= Beginning of Section =

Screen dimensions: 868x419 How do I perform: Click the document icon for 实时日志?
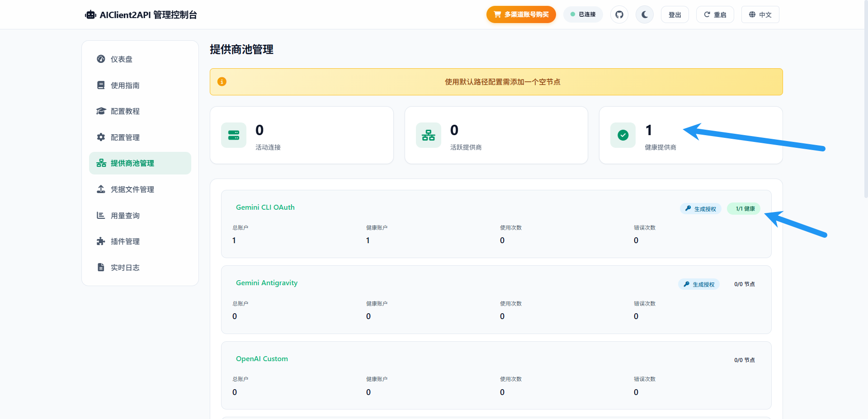pos(101,267)
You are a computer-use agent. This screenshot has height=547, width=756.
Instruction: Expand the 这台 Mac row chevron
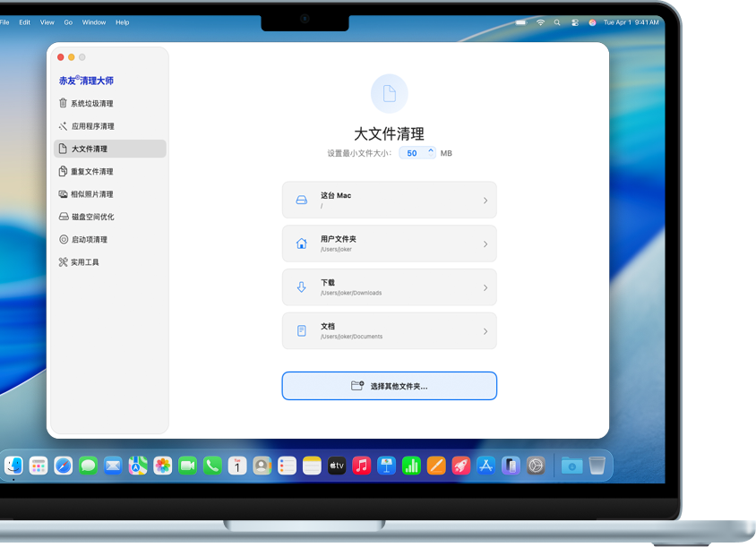(485, 201)
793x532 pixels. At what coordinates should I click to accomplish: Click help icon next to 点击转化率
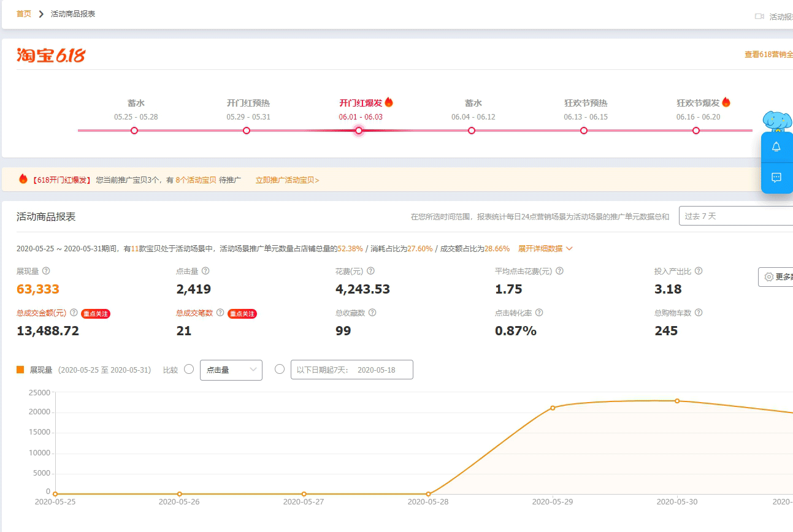(x=539, y=313)
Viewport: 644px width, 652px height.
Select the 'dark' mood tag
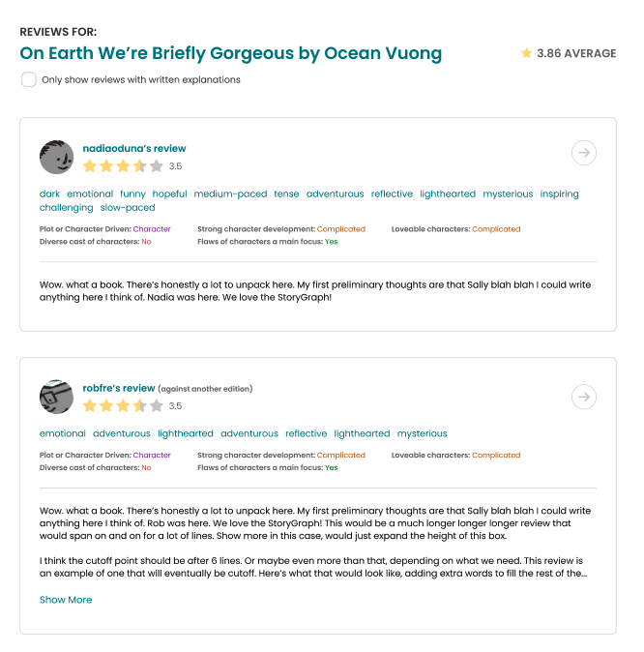[x=49, y=193]
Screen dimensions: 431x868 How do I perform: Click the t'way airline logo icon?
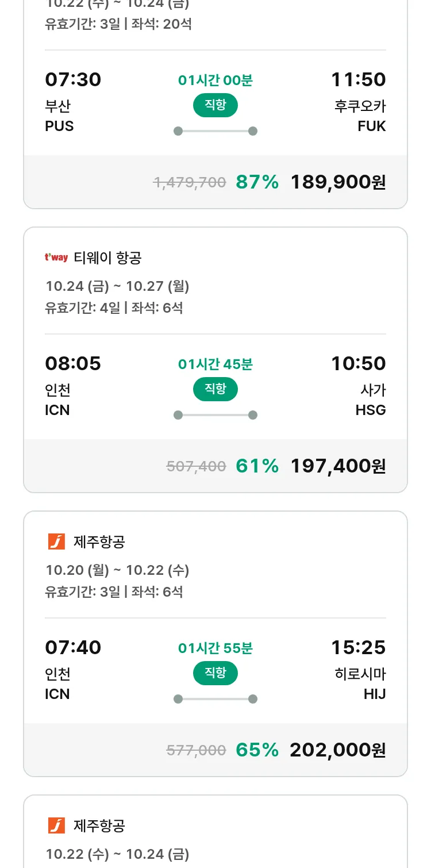56,258
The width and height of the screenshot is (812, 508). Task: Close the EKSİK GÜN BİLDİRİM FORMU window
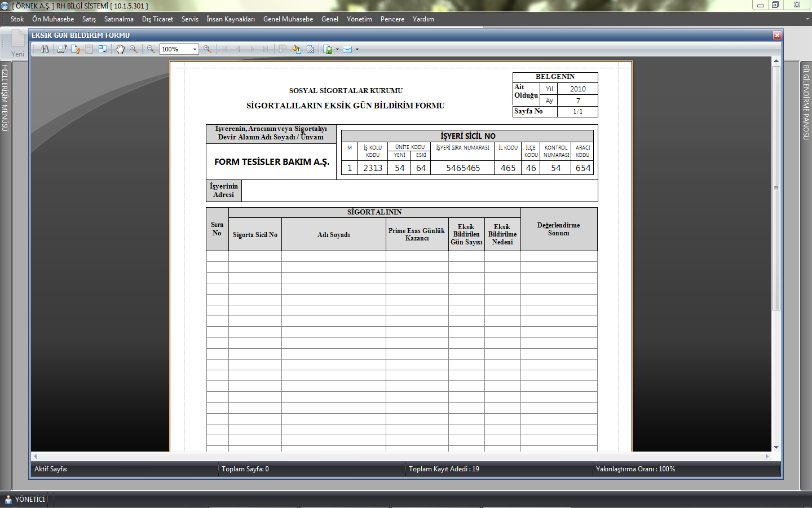pos(777,35)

= End of Section =

Task instructions
Using the listing above, copy exactly the lines from the one that contains "Instruction: Expand the 这台 Mac row chevron" through its last line, both included, but not the pictures.

Completed task
Instruction: Expand the 这台 Mac row chevron
(485, 201)
793x532 pixels. At what coordinates should I click to accomplish: Click help icon next to 点击转化率
(x=539, y=313)
Viewport: 644px width, 652px height.
Select the 'dark' mood tag
[x=49, y=193]
Screen dimensions: 431x868 How do I perform: Click the t'way airline logo icon?
56,258
The width and height of the screenshot is (812, 508). Task: Close the EKSİK GÜN BİLDİRİM FORMU window
pos(777,35)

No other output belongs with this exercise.